Sophomore Johnny King said he did not know about the ban before arriving at Scooter’s Thursday, but that it will be a positive move for people who aren’t tobacco users.

“It will stop second hand smoke from people who don’t want to deal with it,” King said.

5 Replies to “University celebrates becoming tobacco-free”

  1. Still attempting to figure out how exactly they are going to enforce the ban in regards to smokeless tobacco products, specifically chew. Is Public Safety going go up to random kids and say “we saw you spitting a lot open up your mouth.” Also does anyone know if the sidewalk is considered St. Thomas property, specifically Cleveland (closest to St. Thomas) and Summit. I say this because St. Thomas area is filled with plenty of non-UST students and some of which I’m sure smoke. If Cleveland & Summit sidewalks are considered St. Thomas property is Public Safety going to go up to random adults and tell them to put out their cigarettes? If yes I can tell you right now that isn’t going to go over well. Further these adults aren’t going to listen to Public Safety because they have no actual authority over them. I’m a non smoker as well but the tobacco ban seems extremely hard to enforce.

  2. Probably will be hard to enforce, but whatever. 

    Still can’t believe smokers are fine with the whole “blackening the lungs” thing. Seems counter-intuitive to the whole “living life” thing we all do every day. 

  3. This is ludicrous.
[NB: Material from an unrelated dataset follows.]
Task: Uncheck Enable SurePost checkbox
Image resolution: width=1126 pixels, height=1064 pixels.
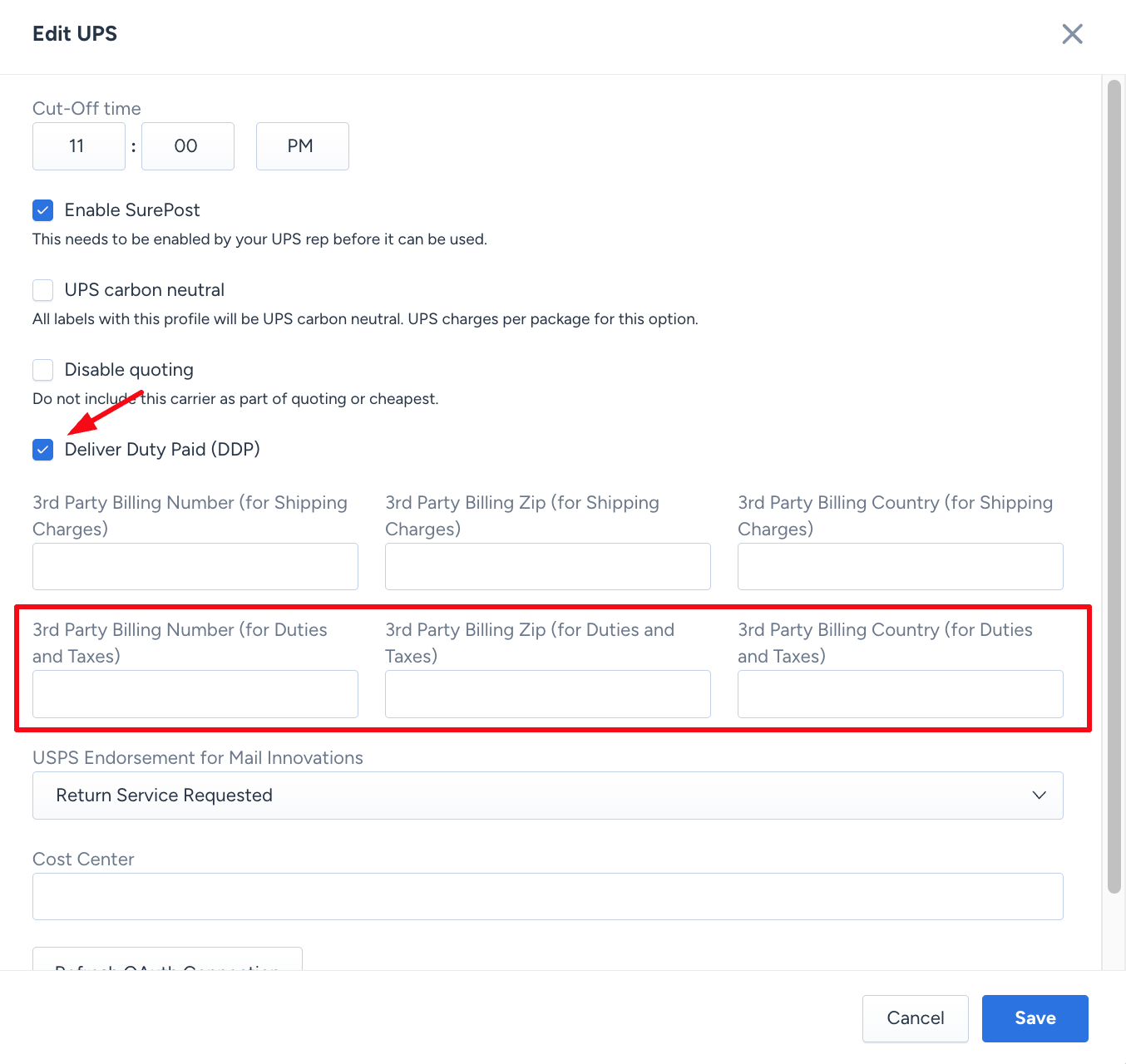Action: click(43, 210)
First of all, everyone who attends Saint Thomas is an adult, and therefore able to make their own decisions about what to put into their bodies. The school really has no place telling students that they can’t smoke in the open air in designated areas. What’s next, the school telling us we’re now a “sugar-free campus” and taking away dessert? Second, has anybody considered that all these previously on-campus smokers are going to move off-campus and begin littering the surrounding streets with tobacco products? That’ll definitely make the neighbors love us more.

  4. Caitlin, St. Thomas is a private university, and therefore can make any decision they want, regardless if “adults are able to make their own decisions about what they put in their bodies”. Students attending St. Thomas choose to go there, so they then choose to abide by the rules of St. Thomas. Therefore, students will have to abide by this smoking ban. 

  5. Trust me, Frank, I worked in the library system for four years and people chewing tobacco was easily one of the grossest and easiest things for me to spot. (Especially when people would commandeer our garbage cans to spit in- this is not the wild west, we don’t provide complimentary spittoons).

    I don’t totally have a dog in this fight, but the sugar analogy is a weak one. If you choose to eat a bunch of sugar products, the health problems are limited to your body. If I stand next to you while you overindulge in chocolate, my teeth aren’t going to rot. If I have to breathe in the refuse of your tobacco habit, though, I am going to suffer from it. Obviously anecdotal evidence isn’t overly strong but now that I’ve seen several of my grandma’s lifelong non-smoker friends contract emphysema and other traditional “smoker’s illnesses” after lifetimes of smokey workplaces (or husbands), I’d be inclined to support any initiative designed to protect me from the consequences of what “other people put into their bodies.”